PROBLEM TO SOLVE:
Leaving out every line before the one with "Open the help question mark button", write out the rest of the records below exactly.

RECORDS SHOWN:
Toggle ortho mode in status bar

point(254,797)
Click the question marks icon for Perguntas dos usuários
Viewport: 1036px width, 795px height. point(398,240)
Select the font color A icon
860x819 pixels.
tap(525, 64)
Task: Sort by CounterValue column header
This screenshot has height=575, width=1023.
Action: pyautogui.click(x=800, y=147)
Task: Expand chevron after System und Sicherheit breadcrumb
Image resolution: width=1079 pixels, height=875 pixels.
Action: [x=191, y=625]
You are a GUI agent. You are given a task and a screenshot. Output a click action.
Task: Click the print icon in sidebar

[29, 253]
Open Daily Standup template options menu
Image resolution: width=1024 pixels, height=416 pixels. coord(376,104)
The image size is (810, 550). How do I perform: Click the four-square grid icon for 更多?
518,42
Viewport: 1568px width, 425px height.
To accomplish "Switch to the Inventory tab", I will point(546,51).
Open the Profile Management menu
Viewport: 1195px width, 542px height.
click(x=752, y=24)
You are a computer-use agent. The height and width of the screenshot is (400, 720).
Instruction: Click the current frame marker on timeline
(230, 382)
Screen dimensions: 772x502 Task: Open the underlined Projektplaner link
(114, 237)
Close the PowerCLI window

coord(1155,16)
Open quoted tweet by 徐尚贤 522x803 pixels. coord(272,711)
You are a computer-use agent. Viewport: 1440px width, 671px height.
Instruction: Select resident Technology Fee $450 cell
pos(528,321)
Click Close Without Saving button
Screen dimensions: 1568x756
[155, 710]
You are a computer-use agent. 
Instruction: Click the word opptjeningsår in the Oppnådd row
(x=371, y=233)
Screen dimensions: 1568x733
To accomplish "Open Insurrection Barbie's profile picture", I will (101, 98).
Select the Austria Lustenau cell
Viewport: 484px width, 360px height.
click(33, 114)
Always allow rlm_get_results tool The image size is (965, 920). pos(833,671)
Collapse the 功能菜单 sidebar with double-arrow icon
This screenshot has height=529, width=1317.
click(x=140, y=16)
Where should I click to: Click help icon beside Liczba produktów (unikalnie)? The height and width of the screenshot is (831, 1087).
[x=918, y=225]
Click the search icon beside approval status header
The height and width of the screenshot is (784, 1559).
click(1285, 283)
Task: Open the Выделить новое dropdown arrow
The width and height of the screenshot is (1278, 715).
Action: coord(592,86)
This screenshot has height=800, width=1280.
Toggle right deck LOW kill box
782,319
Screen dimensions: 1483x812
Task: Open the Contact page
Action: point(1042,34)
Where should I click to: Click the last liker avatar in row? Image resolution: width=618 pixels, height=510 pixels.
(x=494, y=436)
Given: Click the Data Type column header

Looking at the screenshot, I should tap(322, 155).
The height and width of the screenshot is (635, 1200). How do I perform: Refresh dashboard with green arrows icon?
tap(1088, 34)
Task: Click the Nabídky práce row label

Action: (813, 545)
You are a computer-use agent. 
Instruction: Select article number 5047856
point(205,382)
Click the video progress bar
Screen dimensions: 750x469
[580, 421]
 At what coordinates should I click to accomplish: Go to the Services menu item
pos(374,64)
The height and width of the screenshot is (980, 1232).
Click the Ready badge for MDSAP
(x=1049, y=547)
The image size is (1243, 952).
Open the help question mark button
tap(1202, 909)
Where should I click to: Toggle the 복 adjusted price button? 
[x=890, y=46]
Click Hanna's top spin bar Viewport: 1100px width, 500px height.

SOLUTION FOR THIS EXERCISE:
Open the help question mark button
tap(1202, 909)
Where should I click to: Toggle the 복 adjusted price button? 
[x=890, y=46]
Click Hanna's top spin bar Viewport: 1100px width, 500px height.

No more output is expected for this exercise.